An Almost Perfect Ensemble for “Inherit the Wind”

If “Inherit the Wind” sounds like a retread of old news, the Strawberry Theatre Workshop production should change your mind. It’s more than just a courtroom drama, more than a clash of outsized personalities, and certainly more than a “debate” between evolutionary science and Biblical creationism. Quite unlike the film of 1960 that you may dimly remember, this show emphasizes the underlying issues of freedom of thought, freedom of expression, and freedom from the tyranny of the stupid. I highly recommend it.

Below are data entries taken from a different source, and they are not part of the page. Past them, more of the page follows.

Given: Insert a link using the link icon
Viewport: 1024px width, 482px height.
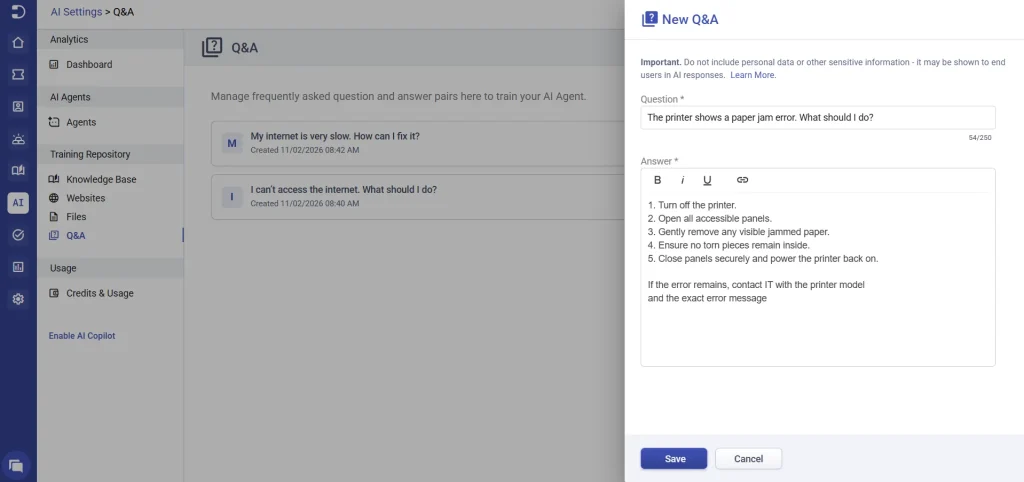Looking at the screenshot, I should (742, 180).
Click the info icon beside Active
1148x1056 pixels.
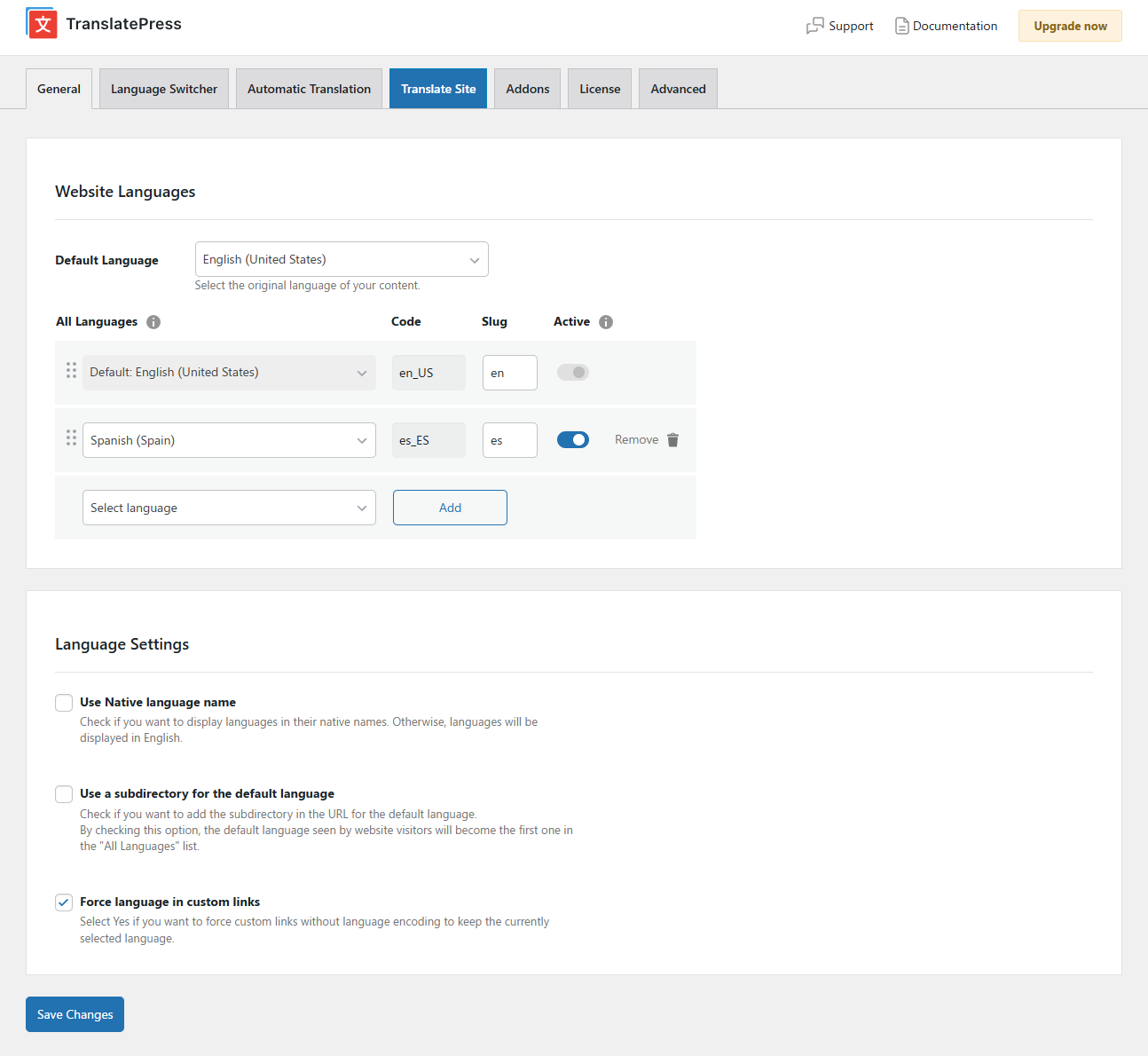pyautogui.click(x=606, y=322)
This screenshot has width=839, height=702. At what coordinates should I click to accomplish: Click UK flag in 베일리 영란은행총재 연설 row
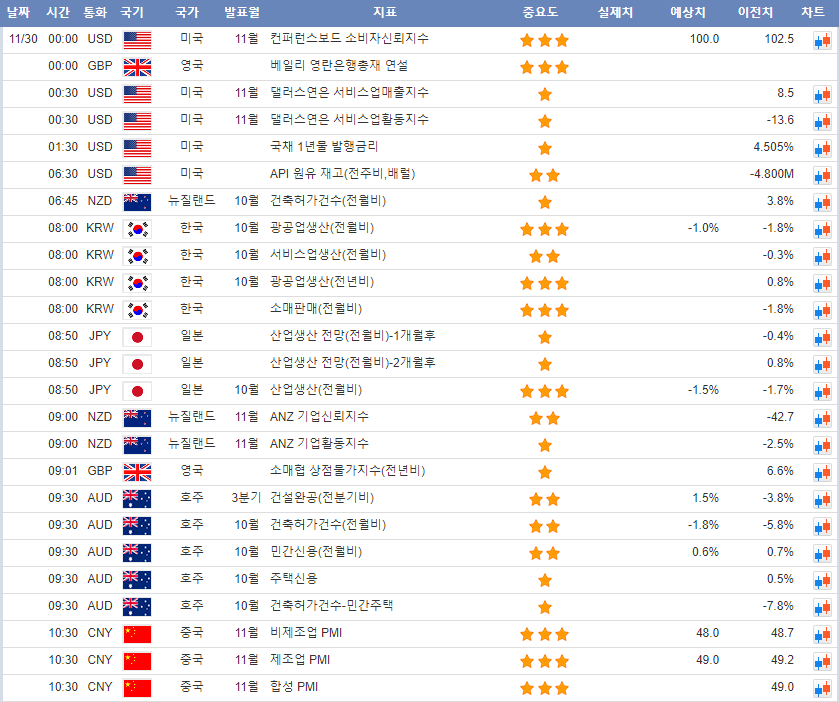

It’s unfortunate that the word “debate” still needs sarcasm quotes to emphasize the phoniness of the contest that motivates the story. Anyone who still entertains the insufferable notion that there can be some sort of compromise between myth and science must not know about the Kitzmiller v. Dover trial of 2005, which made it essentially impossible for the hillbilly states to entertain the fantasy of “both sides of the argument” in textbooks. This play yanks us back to 1925, and when the prosecutor, Matthew Harrison Brady, is cross examined on the unscientific absurdity of the bible, it now sounds more like pure comedy than intellectual gamesmanship.

This play’s real value is in the unexpected, such as the complex layering of Brady’s tone and character. The real William Jennings Bryan, on whom Brady is based, fought hard for women’s suffrage and against American imperialism. He hated big banks and was, at least superficially, a populist. Todd Jefferson Moore does a fine job of displaying this humanity, without overplaying the man’s phenomenal ignorance regarding science. When he proclaims “I’m more interested in the Rock of Ages than the age of rocks” his pride already sounds more wounded than bombastic. It’s a perfect foreshadowing of an exit that is somehow simultaneously ignominious and endearing.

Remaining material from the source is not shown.